◆『初音?ミクが嫁に来た!』

第1話【あんど、ろいど?ぼーか、ろいど?】

―2010年12月29日。自分なりの仕事納めの翌日に、愛用していたXPパソコンが壊れた。電源すら入らない。それで私は統合失調症を再発した。パソコン自体は年末の安売りの時に、すぐ7搭載の割と新しいものを父親に買ってもらったのだが、その時私が思ったのは、「このスペックならいける」という、とあるソフトのことだった。あとで7やOffice2010の操作方法、バックアップの取り方で病気を悪化させ、大分苦しむのだが、この時ばかりは、そんな未来すら予想しないほど、胸が高鳴っていた。そのソフトの名は、“VOCALOID(ボーカロイド)2”…―


~某県 某所のDTM用品ショップ(?)~

 ここは、主に14日間の試用体験ののちに、気に入られずに極秘に高値で売り飛ばされたボーカロイドたちが集うDTM用品ショップ

“ハツネ♪屋”である。

名前こそ何やら可愛げがあるが、この店はアクティベート済みのボーカロイドもなぜか高く買い取り、綺麗に“初期化”し、闇ルート~正規ルートを通り、様々な有名ネット通販などで、【新品安値】と謳って販売するのである。

そのため、運悪く、二度、三度とこの店に戻ってくるボーカロイドも少なくはなかった。中には、すっかりぐれたり、何度も売りに出されて出戻りすることに恐怖を覚えたりして、それぞれのデフォルトを見失い、しまいにはディスクが擦れたり、整合性が取れなくなったために歌えなくなり、廃品になったものもいた。

元々VOCALOIDとは購入者がライセンス、ソフトウェアを購入し、歌声ライブラリのアクティベート(ネットワークによる認証)をすることで使用可能になるものであり、【中古品】は動かない。存在しない。そもそもそのような売買は禁じられているはずである。
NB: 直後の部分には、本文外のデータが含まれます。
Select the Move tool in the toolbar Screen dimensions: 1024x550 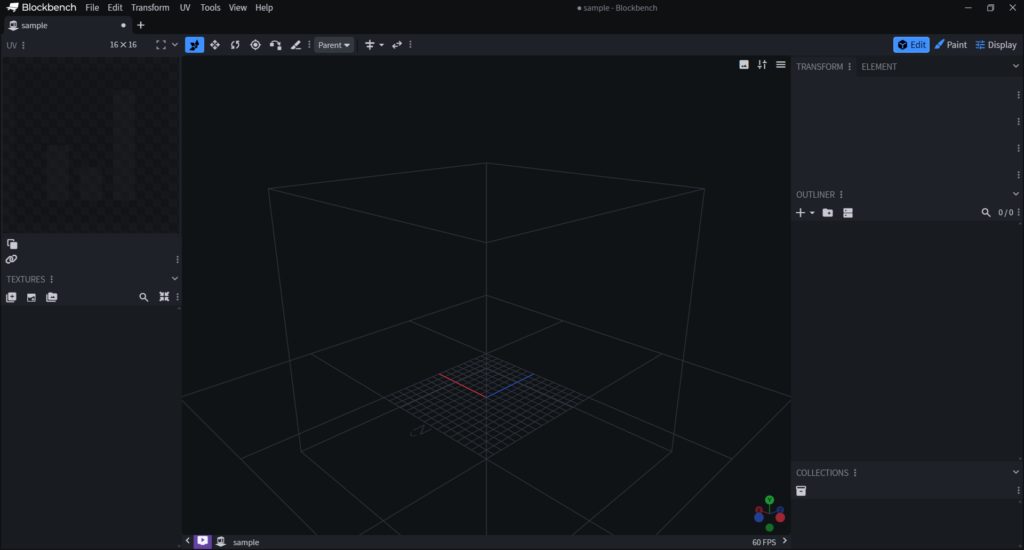click(x=195, y=45)
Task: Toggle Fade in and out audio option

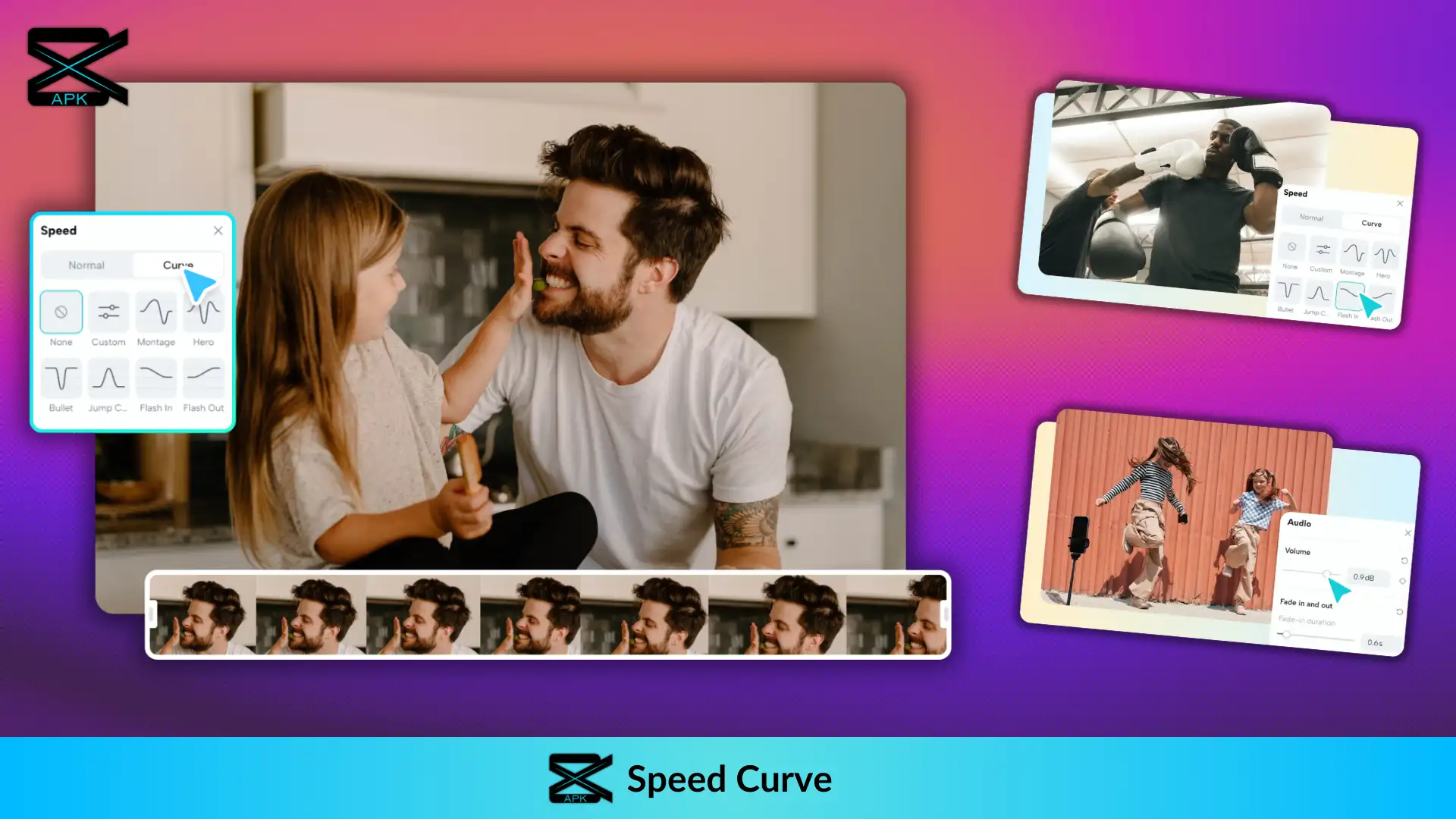Action: (x=1400, y=606)
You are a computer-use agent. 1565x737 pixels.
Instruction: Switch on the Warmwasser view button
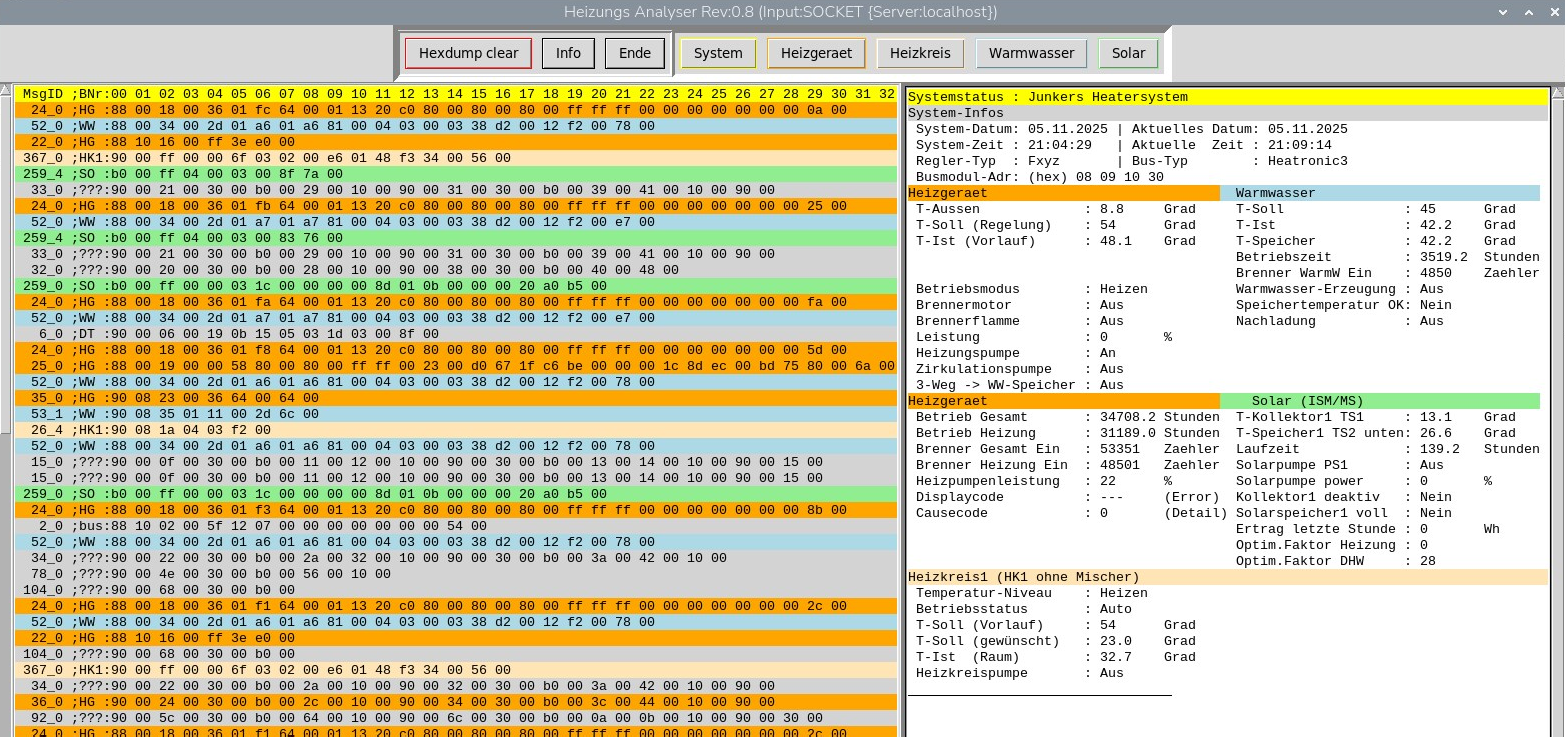1031,53
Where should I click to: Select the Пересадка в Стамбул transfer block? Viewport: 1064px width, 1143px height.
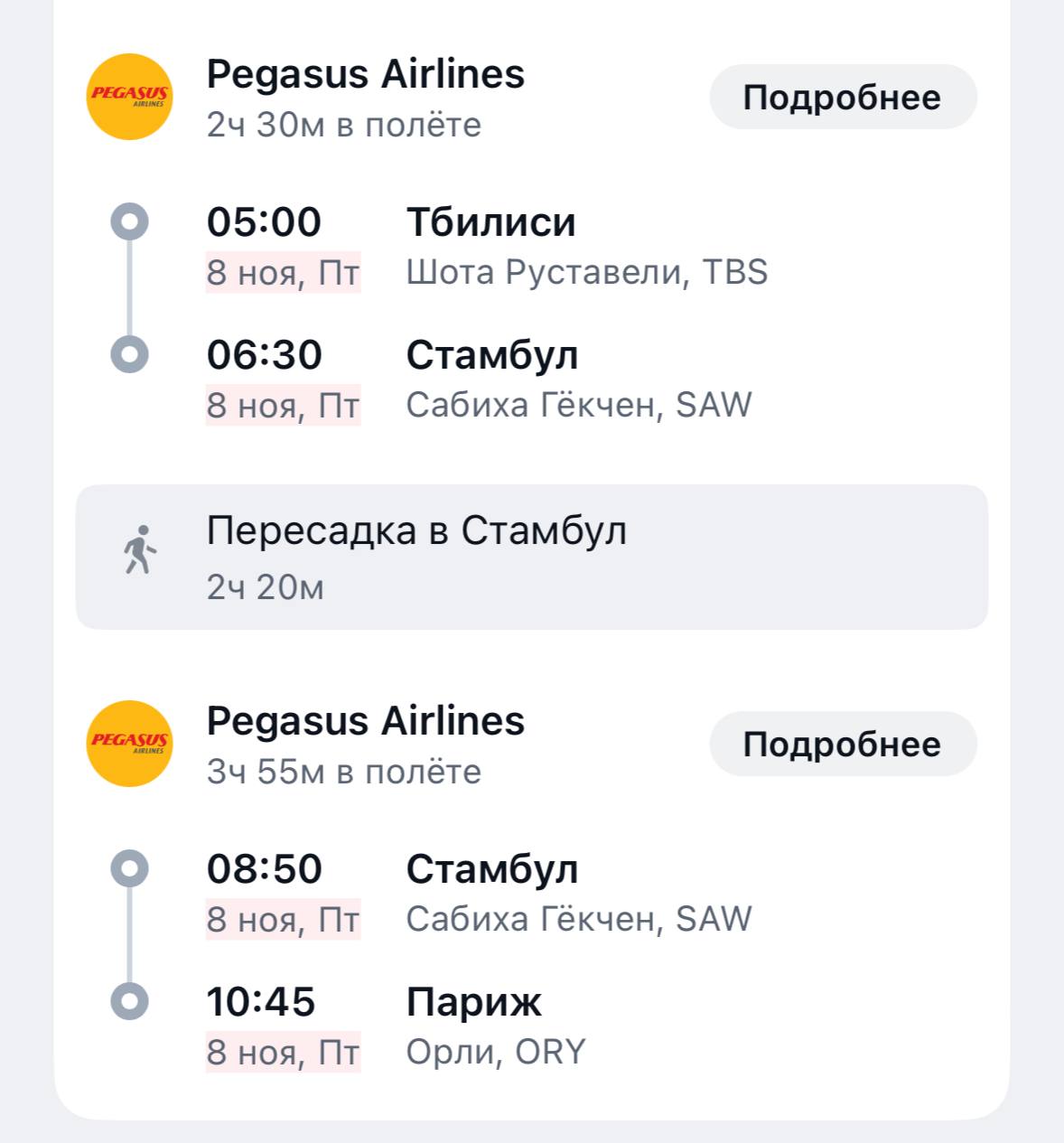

しかし、ここは違った。なぜか違った。何が違うのか、誰も知らないのだ。天下のYA○AHA様も与り知らぬ、【歌声を許諾なしに売りさばく】闇、悪の組織だったのだ。その名前を口にすると呪われるとか呪われないとか言われ、ネットで検索しても店舗名がヒットすることもない、まさに謎のブラック企業だったのだ。

そんなハツネ♪屋では、容赦なく彼女(もしくは彼)たちを売りに出すのであった。この、法をすり抜ける、膨大であろう手間に対して、何か儲けるマニュアルでもあったのだろうが、それは社外秘である。いや、やはり誰も知らない。店員でさえも知らなかった。



ここに、ひとりのボーカロイドがいた。【ぬこぬこ動画】などで、心無いオーナーたちの欲望のまま、汚くいやらしくグロテスクな歌を散々歌わされた後に売られ、それまでに心を病み、綺麗な歌声も、アイドルとしての自尊心も、笑い顔も失った、歌姫・『初音ミク』の一人だった、今は目の色も消え、動くことすらかなわない、元・歌姫『初音?ミク』…。

他の、度重なる返品でぐれて(初期化が待っている)ギャル化した初音ミクたちと違い、初期化しきれないほどのトラウマを抱え、ソフトとして動くこともできずに、店の片隅で“死にかけていた”。さすがのハツネ♪屋も、「廃品か?」と手に負えない状態だった。彼女はまるでほつれて壊れた人形のように、いつも倉庫の片隅で四肢を力なく床に放り、しんとしていた。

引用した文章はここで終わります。